• _What is required_
Rewrite the material below so that every "Instruction" becomes "Goal", leaving all else as it is.
= = = = =
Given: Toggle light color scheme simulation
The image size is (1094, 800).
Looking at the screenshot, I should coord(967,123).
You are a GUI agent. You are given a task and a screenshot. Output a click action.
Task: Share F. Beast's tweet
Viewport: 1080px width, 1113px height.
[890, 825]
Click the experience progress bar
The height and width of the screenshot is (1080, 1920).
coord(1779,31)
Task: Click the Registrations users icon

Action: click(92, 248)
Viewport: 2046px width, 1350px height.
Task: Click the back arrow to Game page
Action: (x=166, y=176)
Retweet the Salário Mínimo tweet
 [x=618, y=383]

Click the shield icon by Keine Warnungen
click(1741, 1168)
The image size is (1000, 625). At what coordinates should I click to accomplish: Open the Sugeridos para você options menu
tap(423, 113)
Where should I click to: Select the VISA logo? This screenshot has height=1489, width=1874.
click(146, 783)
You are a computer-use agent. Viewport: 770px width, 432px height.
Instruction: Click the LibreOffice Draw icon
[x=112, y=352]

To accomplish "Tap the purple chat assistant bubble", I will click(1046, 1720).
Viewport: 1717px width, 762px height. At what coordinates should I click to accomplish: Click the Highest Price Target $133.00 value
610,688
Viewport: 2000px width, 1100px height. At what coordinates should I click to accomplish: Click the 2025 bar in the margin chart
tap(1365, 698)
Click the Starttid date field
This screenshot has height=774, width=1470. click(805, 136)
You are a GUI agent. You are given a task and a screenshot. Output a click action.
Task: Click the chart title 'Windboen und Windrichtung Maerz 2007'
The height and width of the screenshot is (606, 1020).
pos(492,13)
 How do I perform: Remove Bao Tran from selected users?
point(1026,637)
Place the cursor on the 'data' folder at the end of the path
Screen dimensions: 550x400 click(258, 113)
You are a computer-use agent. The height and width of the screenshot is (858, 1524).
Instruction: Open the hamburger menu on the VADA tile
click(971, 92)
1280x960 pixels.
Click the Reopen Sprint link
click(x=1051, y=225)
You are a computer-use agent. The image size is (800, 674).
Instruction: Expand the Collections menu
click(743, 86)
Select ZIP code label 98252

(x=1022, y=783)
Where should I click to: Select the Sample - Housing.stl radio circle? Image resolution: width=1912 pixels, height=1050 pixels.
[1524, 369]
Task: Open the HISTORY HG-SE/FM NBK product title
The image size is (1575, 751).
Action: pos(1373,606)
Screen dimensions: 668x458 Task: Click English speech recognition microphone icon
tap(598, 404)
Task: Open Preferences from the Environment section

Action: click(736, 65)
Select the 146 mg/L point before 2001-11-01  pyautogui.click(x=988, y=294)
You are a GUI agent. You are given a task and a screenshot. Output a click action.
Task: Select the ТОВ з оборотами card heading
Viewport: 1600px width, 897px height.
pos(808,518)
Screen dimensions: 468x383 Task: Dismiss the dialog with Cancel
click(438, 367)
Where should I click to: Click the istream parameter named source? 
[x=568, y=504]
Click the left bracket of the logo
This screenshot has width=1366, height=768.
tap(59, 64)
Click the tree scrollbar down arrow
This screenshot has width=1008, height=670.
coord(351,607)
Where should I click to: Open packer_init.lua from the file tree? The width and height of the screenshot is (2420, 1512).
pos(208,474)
= = = = =
• _The solution_
Given: Toggle light color scheme simulation
The image size is (1094, 800).
Looking at the screenshot, I should coord(967,123).
You are a GUI agent. You are given a task and a screenshot. Output a click action.
Task: Share F. Beast's tweet
Viewport: 1080px width, 1113px height.
[890, 825]
Click the experience progress bar
The height and width of the screenshot is (1080, 1920).
coord(1779,31)
Task: Click the Registrations users icon

Action: click(92, 248)
Viewport: 2046px width, 1350px height.
Task: Click the back arrow to Game page
Action: (x=166, y=176)
Retweet the Salário Mínimo tweet
 [x=618, y=383]

Click the shield icon by Keine Warnungen
click(1741, 1168)
The image size is (1000, 625). At what coordinates should I click to accomplish: Open the Sugeridos para você options menu
tap(423, 113)
Where should I click to: Select the VISA logo? This screenshot has height=1489, width=1874.
click(146, 783)
You are a computer-use agent. Viewport: 770px width, 432px height.
Goal: Click the LibreOffice Draw icon
[x=112, y=352]

To accomplish "Tap the purple chat assistant bubble", I will click(1046, 1720).
Viewport: 1717px width, 762px height. At what coordinates should I click to accomplish: Click the Highest Price Target $133.00 value
610,688
Viewport: 2000px width, 1100px height. At what coordinates should I click to accomplish: Click the 2025 bar in the margin chart
tap(1365, 698)
Click the Starttid date field
This screenshot has height=774, width=1470. click(805, 136)
You are a GUI agent. You are given a task and a screenshot. Output a click action.
Task: Click the chart title 'Windboen und Windrichtung Maerz 2007'
The height and width of the screenshot is (606, 1020).
pos(492,13)
 How do I perform: Remove Bao Tran from selected users?
point(1026,637)
Place the cursor on the 'data' folder at the end of the path
Screen dimensions: 550x400 click(258, 113)
You are a computer-use agent. The height and width of the screenshot is (858, 1524).
Goal: Open the hamburger menu on the VADA tile
click(971, 92)
1280x960 pixels.
Click the Reopen Sprint link
click(x=1051, y=225)
You are a computer-use agent. The image size is (800, 674).
Goal: Expand the Collections menu
click(743, 86)
Select ZIP code label 98252

(x=1022, y=783)
Where should I click to: Select the Sample - Housing.stl radio circle? Image resolution: width=1912 pixels, height=1050 pixels.
[1524, 369]
Task: Open the HISTORY HG-SE/FM NBK product title
The image size is (1575, 751).
Action: pos(1373,606)
Screen dimensions: 668x458 Task: Click English speech recognition microphone icon
tap(598, 404)
Task: Open Preferences from the Environment section

Action: click(736, 65)
Select the 146 mg/L point before 2001-11-01  pyautogui.click(x=988, y=294)
You are a GUI agent. You are given a task and a screenshot. Output a click action.
Task: Select the ТОВ з оборотами card heading
Viewport: 1600px width, 897px height.
pos(808,518)
Screen dimensions: 468x383 Task: Dismiss the dialog with Cancel
click(438, 367)
Where should I click to: Click the istream parameter named source? 
[x=568, y=504]
Click the left bracket of the logo
This screenshot has width=1366, height=768.
tap(59, 64)
Click the tree scrollbar down arrow
This screenshot has width=1008, height=670.
coord(351,607)
Where should I click to: Open packer_init.lua from the file tree? The width and height of the screenshot is (2420, 1512).
pos(208,474)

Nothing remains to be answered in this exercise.